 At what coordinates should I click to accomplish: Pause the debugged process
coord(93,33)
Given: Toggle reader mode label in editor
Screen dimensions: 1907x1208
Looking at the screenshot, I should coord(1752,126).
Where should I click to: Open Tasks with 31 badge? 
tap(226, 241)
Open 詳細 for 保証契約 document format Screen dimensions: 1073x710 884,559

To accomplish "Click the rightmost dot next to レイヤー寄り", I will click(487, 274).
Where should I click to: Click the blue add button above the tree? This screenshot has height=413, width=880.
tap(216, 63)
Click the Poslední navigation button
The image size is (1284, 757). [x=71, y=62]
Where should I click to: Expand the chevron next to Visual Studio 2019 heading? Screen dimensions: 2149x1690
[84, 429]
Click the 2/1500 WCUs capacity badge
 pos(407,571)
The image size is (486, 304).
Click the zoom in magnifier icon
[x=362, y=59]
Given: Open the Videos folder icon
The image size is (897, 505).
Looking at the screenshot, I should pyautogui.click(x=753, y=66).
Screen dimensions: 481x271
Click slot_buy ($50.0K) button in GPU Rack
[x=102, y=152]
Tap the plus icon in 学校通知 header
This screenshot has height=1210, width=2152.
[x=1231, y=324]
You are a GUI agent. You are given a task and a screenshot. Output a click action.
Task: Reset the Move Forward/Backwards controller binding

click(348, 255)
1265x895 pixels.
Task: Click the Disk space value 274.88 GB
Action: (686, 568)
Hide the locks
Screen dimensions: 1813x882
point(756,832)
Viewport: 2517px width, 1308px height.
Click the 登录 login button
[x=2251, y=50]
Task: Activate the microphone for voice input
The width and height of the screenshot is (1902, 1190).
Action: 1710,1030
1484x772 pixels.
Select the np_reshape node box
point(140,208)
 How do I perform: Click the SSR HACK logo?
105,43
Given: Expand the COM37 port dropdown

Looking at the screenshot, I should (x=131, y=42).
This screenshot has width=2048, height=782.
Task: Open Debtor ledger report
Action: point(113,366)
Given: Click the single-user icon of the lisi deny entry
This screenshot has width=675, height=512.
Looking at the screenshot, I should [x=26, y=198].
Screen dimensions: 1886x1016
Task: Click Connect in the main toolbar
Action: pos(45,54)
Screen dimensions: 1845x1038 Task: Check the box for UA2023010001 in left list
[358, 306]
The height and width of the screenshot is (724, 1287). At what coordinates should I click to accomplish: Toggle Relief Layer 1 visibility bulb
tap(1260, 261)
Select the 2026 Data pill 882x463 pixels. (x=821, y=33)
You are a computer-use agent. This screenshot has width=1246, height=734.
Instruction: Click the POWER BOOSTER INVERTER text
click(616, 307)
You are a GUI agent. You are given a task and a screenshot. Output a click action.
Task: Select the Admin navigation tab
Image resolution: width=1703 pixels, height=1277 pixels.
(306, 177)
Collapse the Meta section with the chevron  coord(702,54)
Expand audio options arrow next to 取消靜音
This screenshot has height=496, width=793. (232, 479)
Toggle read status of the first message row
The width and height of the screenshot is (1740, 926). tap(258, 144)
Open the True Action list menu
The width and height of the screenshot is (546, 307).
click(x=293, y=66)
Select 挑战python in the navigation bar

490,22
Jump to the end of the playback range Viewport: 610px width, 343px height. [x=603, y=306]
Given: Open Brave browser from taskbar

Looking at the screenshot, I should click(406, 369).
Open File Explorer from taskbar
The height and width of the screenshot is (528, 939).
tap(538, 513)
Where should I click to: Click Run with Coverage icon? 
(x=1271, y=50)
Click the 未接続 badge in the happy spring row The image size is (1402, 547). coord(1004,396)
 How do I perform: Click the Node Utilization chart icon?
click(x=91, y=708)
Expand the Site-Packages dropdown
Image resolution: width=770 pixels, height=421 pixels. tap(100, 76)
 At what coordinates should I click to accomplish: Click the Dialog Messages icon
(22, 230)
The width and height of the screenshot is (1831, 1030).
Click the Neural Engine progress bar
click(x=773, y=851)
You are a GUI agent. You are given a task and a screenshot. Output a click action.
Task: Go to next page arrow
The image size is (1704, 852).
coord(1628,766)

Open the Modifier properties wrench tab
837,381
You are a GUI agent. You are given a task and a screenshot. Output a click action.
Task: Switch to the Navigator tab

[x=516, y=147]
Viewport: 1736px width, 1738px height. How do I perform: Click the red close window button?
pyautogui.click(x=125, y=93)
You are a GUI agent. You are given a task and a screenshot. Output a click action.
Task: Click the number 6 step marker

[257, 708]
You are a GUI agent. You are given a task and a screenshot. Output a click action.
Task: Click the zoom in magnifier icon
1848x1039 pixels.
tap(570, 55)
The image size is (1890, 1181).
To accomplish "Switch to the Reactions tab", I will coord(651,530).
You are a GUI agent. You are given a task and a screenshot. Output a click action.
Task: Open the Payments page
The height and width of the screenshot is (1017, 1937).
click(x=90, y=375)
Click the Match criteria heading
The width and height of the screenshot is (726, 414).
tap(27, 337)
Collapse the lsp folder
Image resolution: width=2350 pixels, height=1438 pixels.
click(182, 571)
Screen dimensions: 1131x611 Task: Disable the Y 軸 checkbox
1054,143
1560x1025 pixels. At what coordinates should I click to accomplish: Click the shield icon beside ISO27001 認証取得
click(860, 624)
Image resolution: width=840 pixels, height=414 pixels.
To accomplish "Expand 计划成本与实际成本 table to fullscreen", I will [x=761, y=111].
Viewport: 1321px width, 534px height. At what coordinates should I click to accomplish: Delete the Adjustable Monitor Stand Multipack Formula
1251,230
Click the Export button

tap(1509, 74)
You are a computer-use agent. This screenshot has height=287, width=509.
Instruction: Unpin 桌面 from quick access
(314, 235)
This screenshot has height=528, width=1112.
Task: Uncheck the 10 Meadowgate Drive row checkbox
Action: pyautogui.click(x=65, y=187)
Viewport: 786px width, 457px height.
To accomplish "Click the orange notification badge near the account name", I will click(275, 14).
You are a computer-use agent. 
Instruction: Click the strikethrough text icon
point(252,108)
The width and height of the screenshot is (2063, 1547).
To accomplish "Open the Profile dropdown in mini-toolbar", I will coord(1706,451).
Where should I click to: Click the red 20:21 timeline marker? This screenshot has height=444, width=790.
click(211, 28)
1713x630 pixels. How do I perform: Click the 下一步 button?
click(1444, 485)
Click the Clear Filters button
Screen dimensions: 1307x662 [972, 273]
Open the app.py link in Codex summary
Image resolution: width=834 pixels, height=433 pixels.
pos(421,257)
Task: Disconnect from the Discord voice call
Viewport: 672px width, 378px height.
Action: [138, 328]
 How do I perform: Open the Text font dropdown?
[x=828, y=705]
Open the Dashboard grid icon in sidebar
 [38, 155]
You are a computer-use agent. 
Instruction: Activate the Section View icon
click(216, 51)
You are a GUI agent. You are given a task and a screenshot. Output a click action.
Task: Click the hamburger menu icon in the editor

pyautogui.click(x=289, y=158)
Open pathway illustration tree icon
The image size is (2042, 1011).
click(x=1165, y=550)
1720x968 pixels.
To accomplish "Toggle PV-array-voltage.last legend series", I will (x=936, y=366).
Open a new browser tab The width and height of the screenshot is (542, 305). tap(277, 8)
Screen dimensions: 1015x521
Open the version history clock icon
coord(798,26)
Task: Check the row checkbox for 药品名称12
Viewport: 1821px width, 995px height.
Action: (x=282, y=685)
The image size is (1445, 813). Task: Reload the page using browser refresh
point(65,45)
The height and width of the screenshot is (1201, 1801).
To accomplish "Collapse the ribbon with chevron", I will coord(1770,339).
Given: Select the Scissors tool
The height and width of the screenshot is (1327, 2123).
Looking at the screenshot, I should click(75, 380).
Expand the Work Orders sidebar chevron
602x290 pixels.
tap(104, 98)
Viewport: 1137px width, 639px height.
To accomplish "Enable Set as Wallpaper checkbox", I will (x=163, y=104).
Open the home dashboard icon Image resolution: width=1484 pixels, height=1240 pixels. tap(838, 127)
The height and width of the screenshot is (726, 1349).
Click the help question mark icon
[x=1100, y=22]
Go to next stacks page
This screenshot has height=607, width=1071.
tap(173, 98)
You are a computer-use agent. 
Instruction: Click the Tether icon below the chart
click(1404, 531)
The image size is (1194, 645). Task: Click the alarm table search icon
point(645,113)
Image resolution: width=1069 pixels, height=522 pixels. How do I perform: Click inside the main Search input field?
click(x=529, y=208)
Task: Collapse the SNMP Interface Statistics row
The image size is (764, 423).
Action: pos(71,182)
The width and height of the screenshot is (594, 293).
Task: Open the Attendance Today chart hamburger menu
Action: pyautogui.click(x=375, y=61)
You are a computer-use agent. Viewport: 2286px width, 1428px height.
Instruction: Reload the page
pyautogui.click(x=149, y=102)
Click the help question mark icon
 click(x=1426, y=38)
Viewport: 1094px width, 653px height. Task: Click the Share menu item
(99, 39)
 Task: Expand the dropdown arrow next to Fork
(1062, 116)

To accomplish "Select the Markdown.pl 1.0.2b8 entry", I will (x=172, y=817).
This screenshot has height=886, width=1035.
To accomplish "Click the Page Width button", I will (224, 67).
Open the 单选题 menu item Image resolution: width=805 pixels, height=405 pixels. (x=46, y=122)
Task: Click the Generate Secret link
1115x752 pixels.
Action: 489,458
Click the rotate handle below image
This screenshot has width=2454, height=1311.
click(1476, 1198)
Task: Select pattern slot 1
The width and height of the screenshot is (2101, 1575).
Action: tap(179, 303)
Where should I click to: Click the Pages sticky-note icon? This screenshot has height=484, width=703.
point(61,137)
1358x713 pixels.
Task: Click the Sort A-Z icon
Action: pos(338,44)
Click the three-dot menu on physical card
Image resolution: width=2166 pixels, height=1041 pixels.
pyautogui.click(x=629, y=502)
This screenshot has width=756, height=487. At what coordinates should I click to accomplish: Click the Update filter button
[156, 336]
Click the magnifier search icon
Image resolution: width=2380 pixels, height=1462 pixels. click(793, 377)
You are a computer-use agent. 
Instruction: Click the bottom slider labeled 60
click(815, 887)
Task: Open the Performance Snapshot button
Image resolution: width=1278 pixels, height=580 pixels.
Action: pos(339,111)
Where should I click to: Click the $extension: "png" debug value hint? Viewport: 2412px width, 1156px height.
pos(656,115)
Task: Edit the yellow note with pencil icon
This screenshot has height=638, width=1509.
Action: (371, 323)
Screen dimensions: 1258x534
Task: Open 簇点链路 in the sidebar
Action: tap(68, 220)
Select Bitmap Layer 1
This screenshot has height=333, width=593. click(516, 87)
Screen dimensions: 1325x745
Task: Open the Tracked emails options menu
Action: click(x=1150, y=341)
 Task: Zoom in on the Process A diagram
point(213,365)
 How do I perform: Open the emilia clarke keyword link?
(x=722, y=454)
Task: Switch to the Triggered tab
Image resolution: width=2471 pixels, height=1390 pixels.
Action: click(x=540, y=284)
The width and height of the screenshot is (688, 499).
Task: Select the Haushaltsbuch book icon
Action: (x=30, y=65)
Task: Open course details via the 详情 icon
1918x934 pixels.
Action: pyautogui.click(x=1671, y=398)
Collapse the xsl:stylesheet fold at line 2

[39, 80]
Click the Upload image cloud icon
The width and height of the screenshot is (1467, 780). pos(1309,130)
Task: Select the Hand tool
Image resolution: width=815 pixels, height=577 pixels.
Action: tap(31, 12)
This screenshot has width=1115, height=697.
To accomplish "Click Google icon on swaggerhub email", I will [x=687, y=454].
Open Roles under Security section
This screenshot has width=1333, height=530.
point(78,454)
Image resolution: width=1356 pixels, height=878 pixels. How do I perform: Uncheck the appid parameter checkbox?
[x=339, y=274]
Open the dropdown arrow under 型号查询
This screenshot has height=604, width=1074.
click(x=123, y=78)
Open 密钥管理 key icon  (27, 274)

• [Problem requirements] Make a copy of each line in the records above that has the word "voice".

• [Response]
Task: Activate the microphone for voice input
Task: Disconnect from the Discord voice call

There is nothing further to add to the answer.